Does it sound a bit like Minecraft? We asked to Martin if Game Zero could have been a sort of ancestor for Notch’s popular sandbox game:

“Ancestor isn’t quite the right word. After all I believe nobody connected to Zach of Zachtronics (Infiniminer) and to Notch of Mojang saw any part of GameZero. There’s a connection. Minecraft has created its precursors.”

In early october 2015 Martin even discussed about the similarities between Game Zero and Minecraft at the “[Select/Start] PLAY” event at Viborg, Denmark, during his talk titled “How to Succeed at Designing GoldenEye. How to Fail at Designing Minecraft“. Unfortunately the destruction and building of voxels in Game Zero were too RAM-intensive to be suitable for consoles or PCs hardwares at the time. Zoonami did not want to continue working on something that was not keeping pace with their plans. The console gaming market was also one of their concerns as the most popular GameCube titles in 2002 were examples of traditional gameplay experiences (Resident Evil, Eternal Darkness, Super Mario Sunshine, Metroid Prime and Star Fox Adventures) in contrast with the sandbox, open-ended gameplay design planned for Game Zero. In 3 years Zoonami did many experiments and created a playable prototype, but in the end they decided to cancel its development: it was not the right game and not the right market.

“At the time we stopped the project, we had developed a handful of levels with something of a platformer feel. The avatar and vehicles had antigravity movement mainly constrained to the ground, and the player discovered their goals were to navigate, to rescue a few characters from the level, and to collect items partly from the rock. The levels were fairly tightly circumscribed in space, much more like Mario 64 than an open world game.”

As it happened with Perfect Dark, Game Zero’s protagonist would have been a female character. But this time the game was set in a fantasy alien planet inhabited by strange yellow creatures. Players would have been able to explore different areas of the planet using vehicles and laser guns, in a cartoony graphic style created with simple voxel geometries. As they wrote in Zoonami’s original company profile:

“We know that the key element of a video game is fun. The most important thing for a game is not the number of features or objects or weapons or levels, or the special effects, not story, not sound, not graphics, not even characterization. All these are important and crucial to success, but subordinate to fun. We think it is important to provide new experiences for the player. Old games don’t get played much, not because they are bad games, but because they are old. To fulfil the player’s desire for variety we strive for creativity and originality.”

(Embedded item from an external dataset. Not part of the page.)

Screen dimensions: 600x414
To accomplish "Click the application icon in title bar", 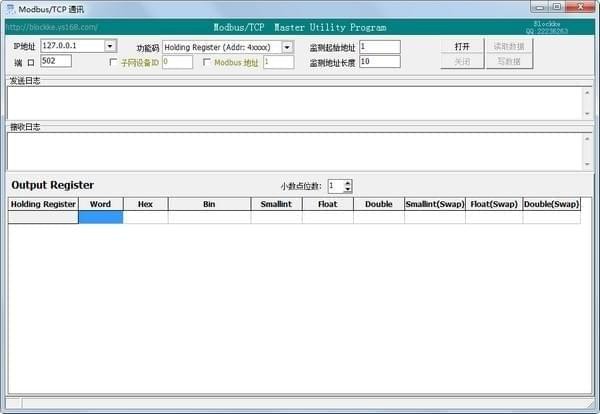I will (x=9, y=8).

Unfortunately players never had a chance to have fun with Game Zero on GameCube and the project was later forgotten with the release of the new Wii console. When asked if it wasn’t “a bit depressing only to have released one game in seven years” in that same Gamasutra interview from 2007, Martin replied:

If some of your projects don’t fail, that’s evidence you’re not taking chances. We are taking chances and a lot of our projects end up being cancelled or put on the shelf. I make the decision in most cases. Not every daring idea can be bought to fruition. […] This sort of thing happens in movies and TV all the time, although they don’t call it research. For every movie that comes out, there are hundreds of scripts. There’s a lot of work goes on behind the scenes that no one ever hears about.”

Although Game Zero was never released, we are happy we had the chance to hear a bit more about this interesting lost project and we could take a look at a few images of the unfinished prototype. Today Martin Hollis is still working on experimental concepts, as in 2013 when he designed an interactive project called “Aim for Love“, available to be played during GameCity festival of that year. Using cameras and big screens set in Nottingham’s Market Square, people from the crowd could play by “aiming” at other people and interacting with each other, in a strange mix between an alternative reality game and a social experiment.

Thanks a lot to Martin Hollis for his help to preserve more info and images from this lost project in the Unseen64 archive.